» Task details:
From the records below, count the lines holding the string "This". Only the number is wanted.

Collected data entries

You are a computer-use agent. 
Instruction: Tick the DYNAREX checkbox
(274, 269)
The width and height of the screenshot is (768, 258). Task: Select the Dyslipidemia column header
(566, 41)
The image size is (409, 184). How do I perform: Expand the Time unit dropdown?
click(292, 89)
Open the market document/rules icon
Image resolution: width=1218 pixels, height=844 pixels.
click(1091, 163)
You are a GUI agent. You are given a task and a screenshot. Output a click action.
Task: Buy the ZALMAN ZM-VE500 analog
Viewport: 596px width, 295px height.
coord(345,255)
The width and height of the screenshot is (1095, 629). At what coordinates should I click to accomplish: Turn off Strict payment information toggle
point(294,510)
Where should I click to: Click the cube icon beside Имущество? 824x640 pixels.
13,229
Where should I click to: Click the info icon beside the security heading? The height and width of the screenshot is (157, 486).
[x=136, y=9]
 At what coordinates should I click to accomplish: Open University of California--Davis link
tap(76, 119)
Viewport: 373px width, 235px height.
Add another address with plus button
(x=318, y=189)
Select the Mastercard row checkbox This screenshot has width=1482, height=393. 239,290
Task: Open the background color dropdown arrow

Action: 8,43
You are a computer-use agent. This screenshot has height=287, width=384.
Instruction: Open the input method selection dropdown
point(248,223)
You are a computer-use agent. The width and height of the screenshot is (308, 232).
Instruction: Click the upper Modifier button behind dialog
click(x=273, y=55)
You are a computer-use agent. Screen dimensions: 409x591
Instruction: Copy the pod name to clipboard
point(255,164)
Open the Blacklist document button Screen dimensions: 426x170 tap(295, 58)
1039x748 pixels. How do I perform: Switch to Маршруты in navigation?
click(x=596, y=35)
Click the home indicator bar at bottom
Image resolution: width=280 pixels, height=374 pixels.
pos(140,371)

» Written reply:
2